Outros, todavia, dizem que não: o Estado respeita a liberdade de culto e o protege (CF, artigo 5º, inciso VI). Por isso, os excessos praticados no momento da celebração religiosa devem ser resolvidos de outra forma, que preserve a intangibilidade dela. Haverá o direito de resposta, mas não no momento da liturgia da palavra. Não no templo. Não no altar.

Bem observada a legislação eleitoral, vê-se que ela assinala que o direito de resposta em rádio e televisão deve ser concedido no mesmo veículo e em tempo igual ao da ofensa, mas nunca em duração inferior a um minuto. É o que dita o artigo 58, inciso II, alínea c, da Lei 9.504/97 e o artigo 15, inciso II, alínea d, da Resolução TSE 23.193. Isto implica dizer que a resposta não há de ser necessariamente proferida no mesmo local (isto é, no mesmo programa) da ofensa. Por isso, missa e contradita podem ser conciliadas. Ou melhor: separadas.

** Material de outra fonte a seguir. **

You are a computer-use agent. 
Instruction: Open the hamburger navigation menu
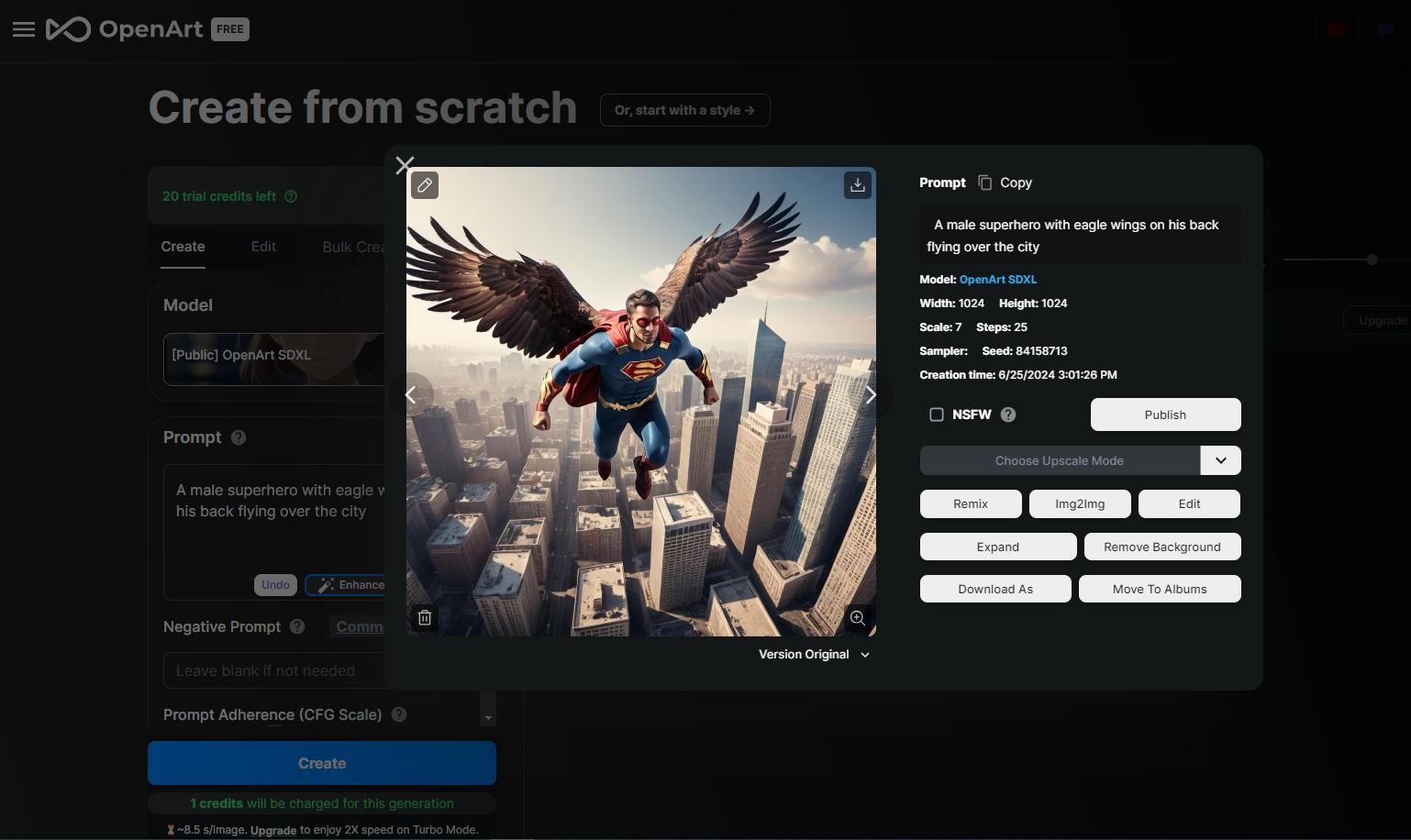[24, 29]
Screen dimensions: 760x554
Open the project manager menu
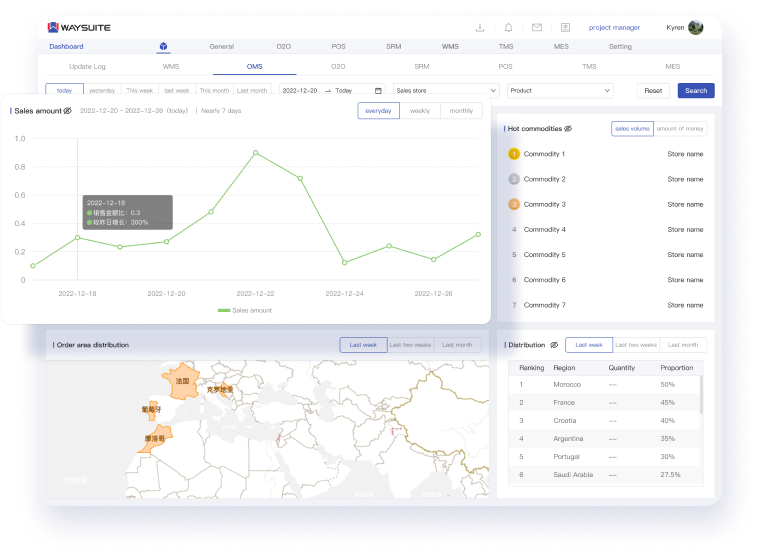pyautogui.click(x=614, y=28)
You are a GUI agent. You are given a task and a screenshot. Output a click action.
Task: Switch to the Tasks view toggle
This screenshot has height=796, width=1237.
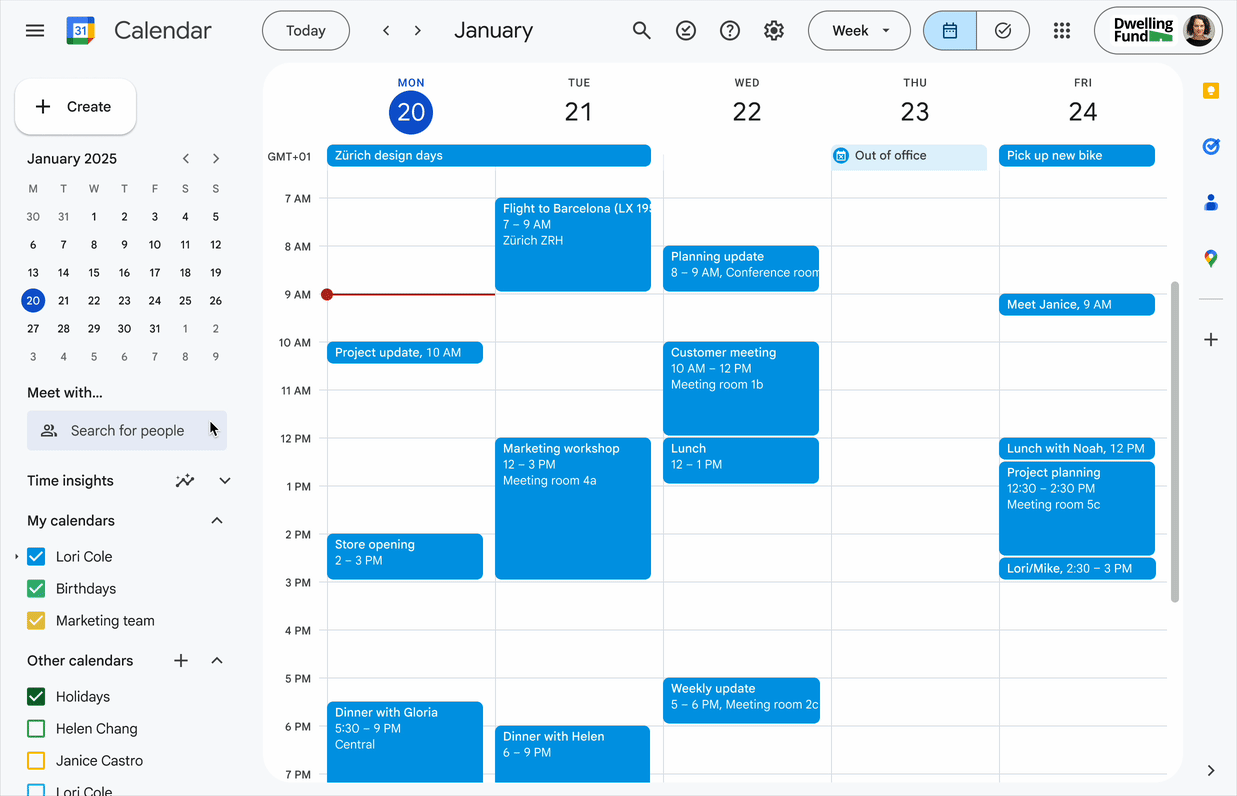click(x=1002, y=31)
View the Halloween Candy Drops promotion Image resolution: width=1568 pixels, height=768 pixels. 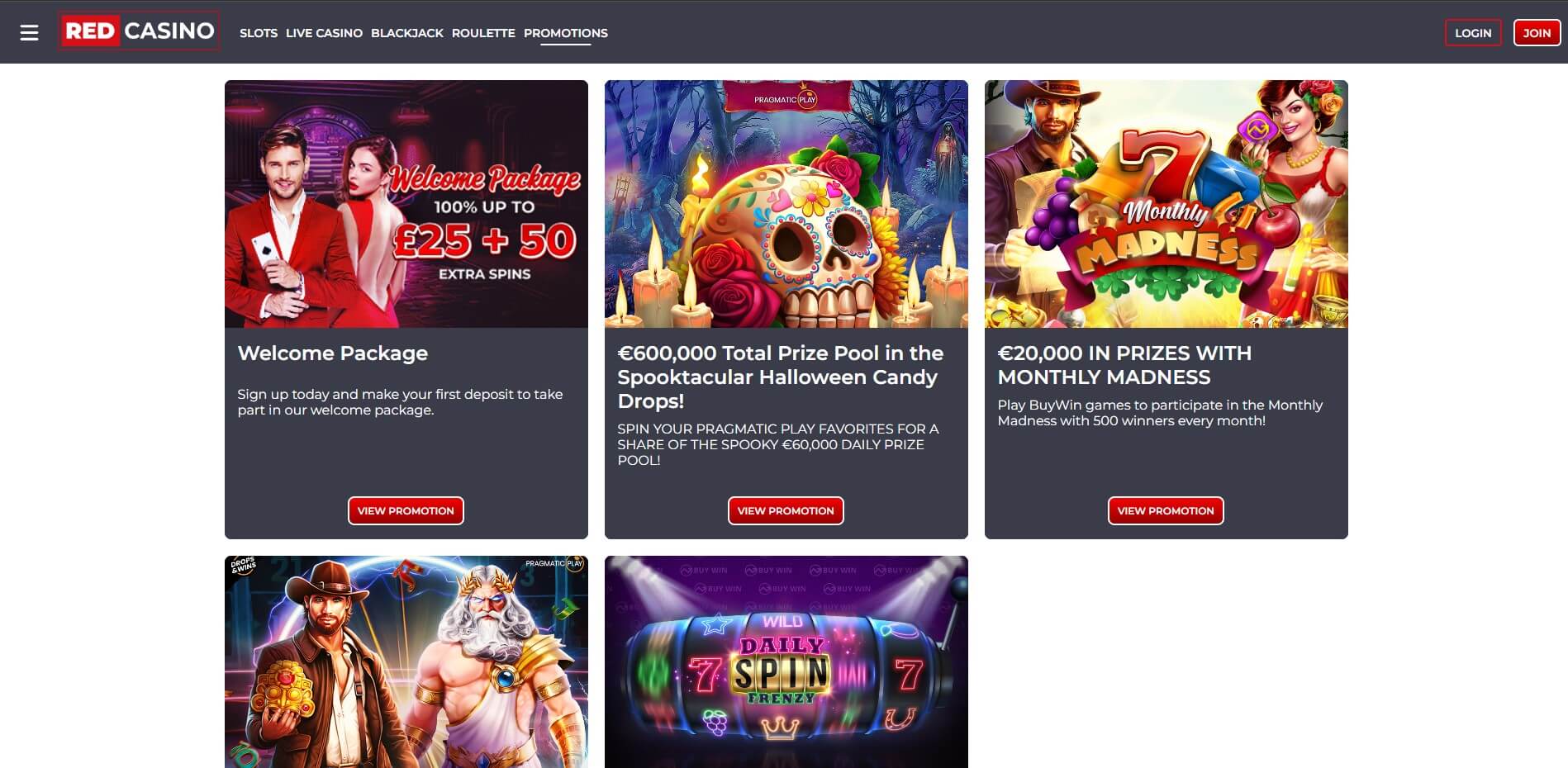coord(786,510)
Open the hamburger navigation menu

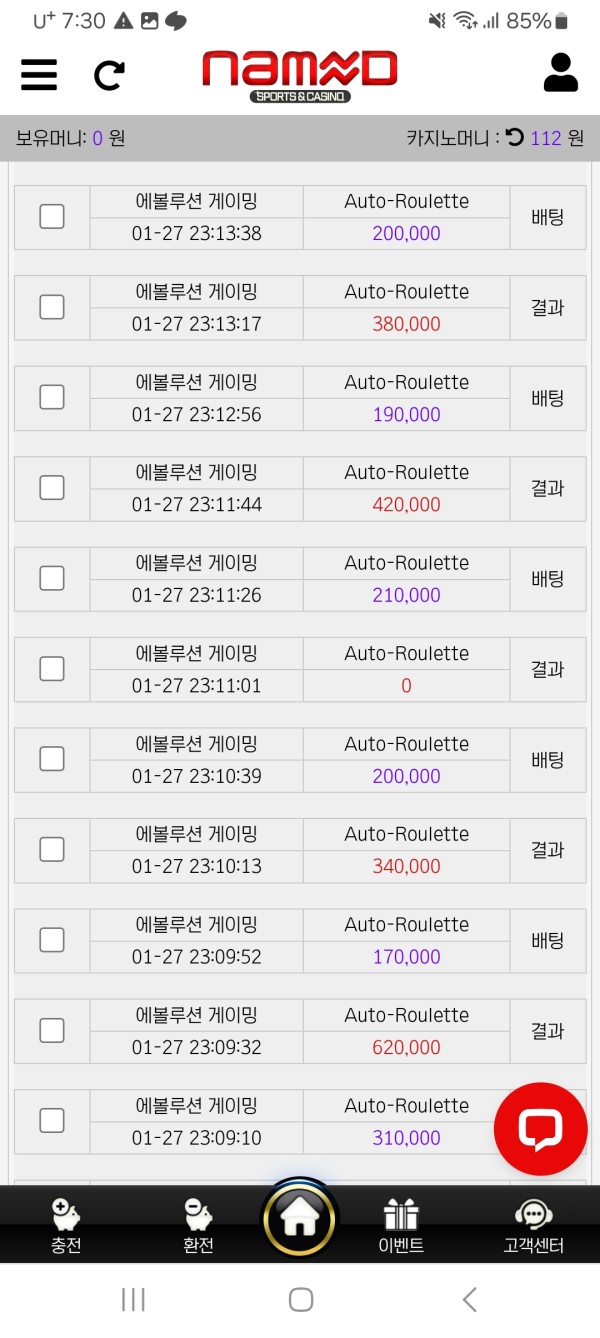click(38, 76)

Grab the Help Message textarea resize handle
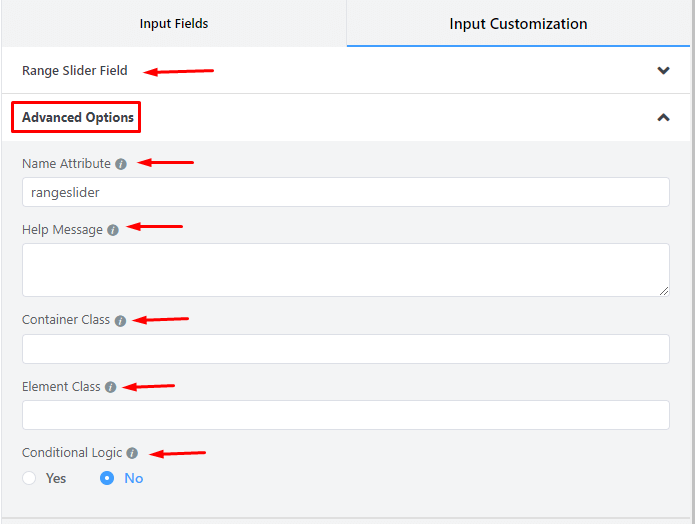pos(664,291)
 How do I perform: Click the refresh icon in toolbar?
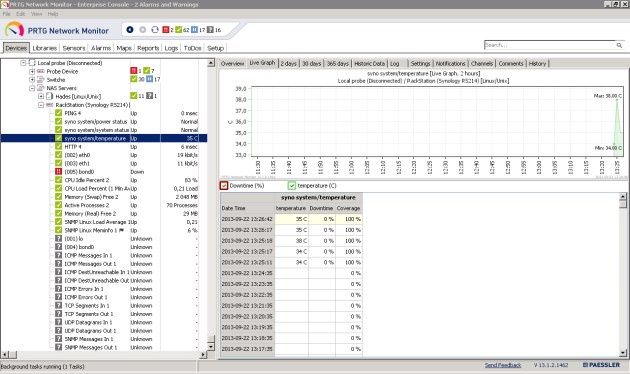tap(155, 30)
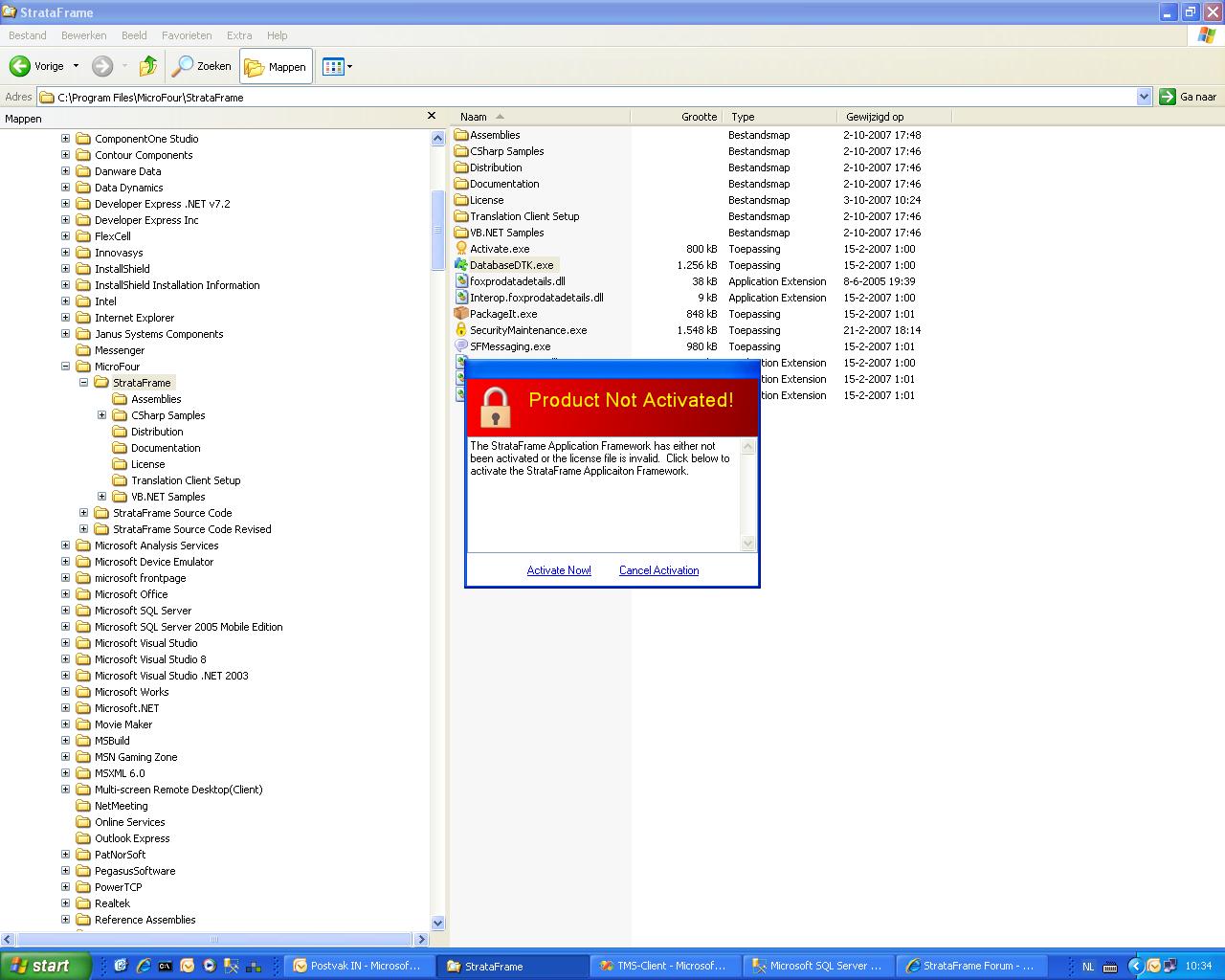Close the Mappen folder pane

pos(432,116)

Aí está a solução compromissória que respeita a necessidade de reparação do ofendido e atende ao respeito ao culto religioso, sem vulneração das regras de Direito. A resposta não precisa ser implementada no momento da cerimônia. Pode ser dada por meio de abertura de um espaço específico para ela na grade de programação da emissora. O que se cobra é que seja proporcional ao tempo do ataque (e, por uma razão de bom senso, no mesmo horário em que ocorrida). Os diversos preceitos constitucionais e legais envolvidos estarão preservados com essa providência.

Problemas maiores, contudo, poderão ocorrer quando a ofensa não for de fácil detecção ou não for reconhecida pelo agressor. Será mister, em casos assim, que o Judiciário verifique se a pregação religiosa proferida nos meios de comunicação é desconforme o Direito. A matéria será delicadíssima, porque implicará em jurisdicionalização do discurso da fé. Mas, nem por isso, será proibida a análise judicial. Será mister, nesse contexto, que o assunto seja tratado com redobrada atenção, para que não se perca de mira que existem temas que transcendem o religioso e se encontram com o político.

Aborto, eutanásia, uniões homoafetivas são pautas civis, de relevante interesse para diversas denominações religiosas. Tocar nesses temas é inevitável no culto. Cobrar dos fiéis reverência aos preceitos de seu credo, idem. Esse tipo de concitação pode ter conteúdo político, mas não será repreensível pelo Judiciário.

O encontro das questões de fé com as da política não é obscurantista, não é fundamentalista, não é anômalo. É natural, é lícito, é de ser tolerado. Paixões políticas que pretendem reprimi-lo não são melhores que as ordens religiosas que tentam satanizar as divergências.

O Estado é laico. Os eleitores, nem sempre. As igrejas, nunca. É a vida. É o Direito brasileiro.